> _Exercise_
Leave out the pictures and output the data verbatim.

*** Opening of Data for analysis ***

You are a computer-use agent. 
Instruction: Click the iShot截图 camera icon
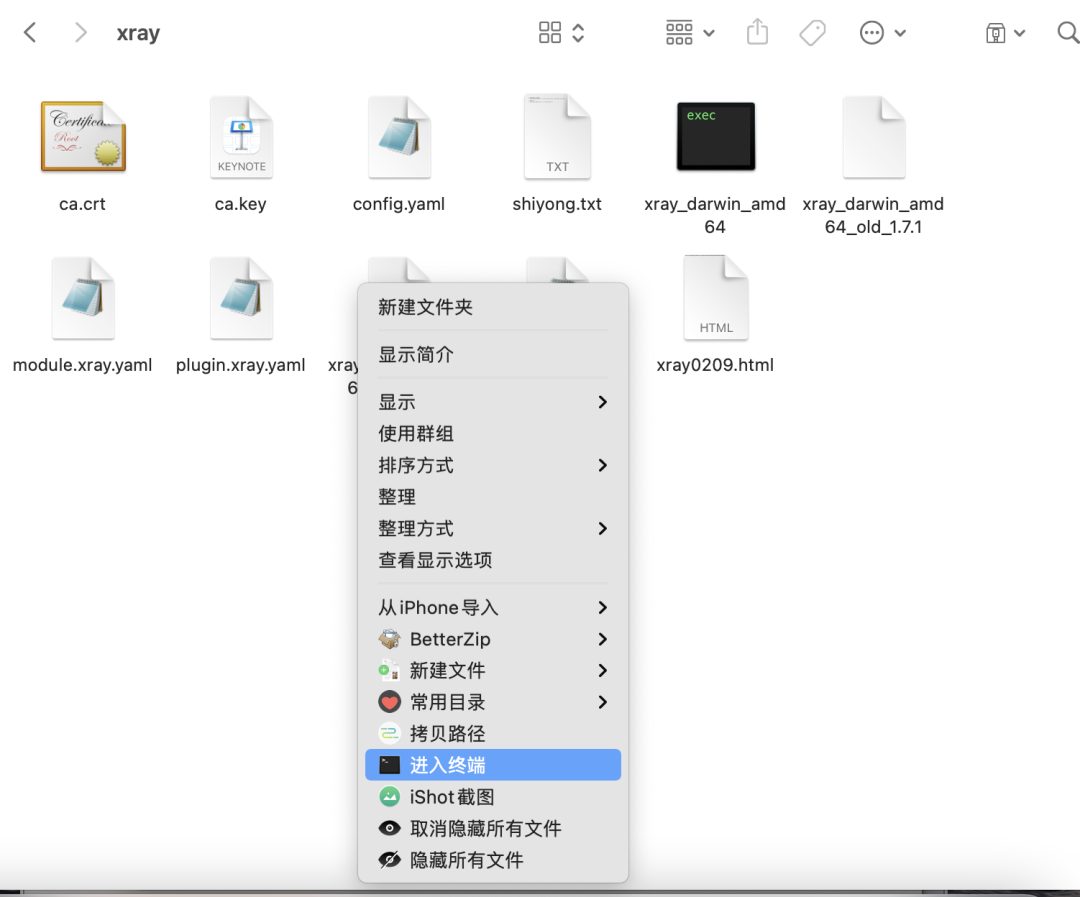pyautogui.click(x=392, y=796)
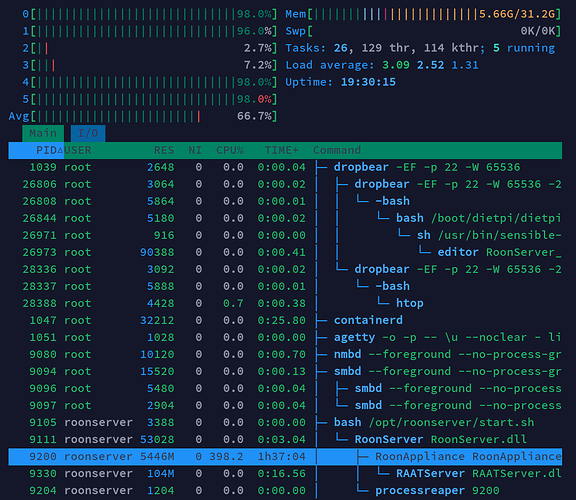Select the htop process row
The width and height of the screenshot is (576, 500).
285,303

*** Close of Data for analysis ***

> _Exercise solution_
You are a computer-use agent. 
Instruction: Click the iShot截图 camera icon
pyautogui.click(x=392, y=796)
Select the htop process row
The width and height of the screenshot is (576, 500).
285,303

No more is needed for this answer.